Bonjour à toutes et à tous ! On se retrouve avec les Maraudeurs et le contre-coup de la fuite de Sirius... Bonne lecture

Au petit matin, lorsque Remus était redevenu lui-même, Sirius fut le premier à partir. Ses parents allaient tout simplement le détruire. Ses amis le remercièrent avant de le voir partir à contre-coeur.

- Tu es toujours le bienvenu à la maison, tu sais, lui rappela James.

Sirius avait seulement haussé les épaules. L'idée était tentante mais il était hors de question de mettre en danger les Potter pour son petit plaisir personnel, on ne pouvait jamais savoir ce que Mr. et Mrs.
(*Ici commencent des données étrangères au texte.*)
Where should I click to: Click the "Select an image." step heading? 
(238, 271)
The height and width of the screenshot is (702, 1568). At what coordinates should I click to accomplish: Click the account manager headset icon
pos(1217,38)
Black avaient en tête.

En transplanant pour rentrer Square Grimmaurd, Sirius n'eut d'autre choix que d'atterrir sur le pallier et de frapper à la porte de ce qui était techniquement sa propre maison. Kreattur lui ouvrit, un sourire mauvais au visage.

- Maîtresse Black vous attend dans le boudoir vert.

Sirius ne prit même pas la peine de répondre à l'elfe qui, de toute façon, n'en avait que faire de lui. Il avança jusqu'à sa mère qui, sans aucun doute, lui ferait regretter son excursion nocturne. Regulus était également présent et s'empressa d'aller vers son frère dès qu'il le vit.

- Sirius !

- Regulus, le stoppa Walburga Black. Va dans ta chambre.

Le cadet reconnut l'ordre cinglant et sortit de la pièce sans accorder de regard supplémentaire à son frère.

- Sirius. Aurais-tu l'amabilité de m'expliquer où tu as passé la nuit ?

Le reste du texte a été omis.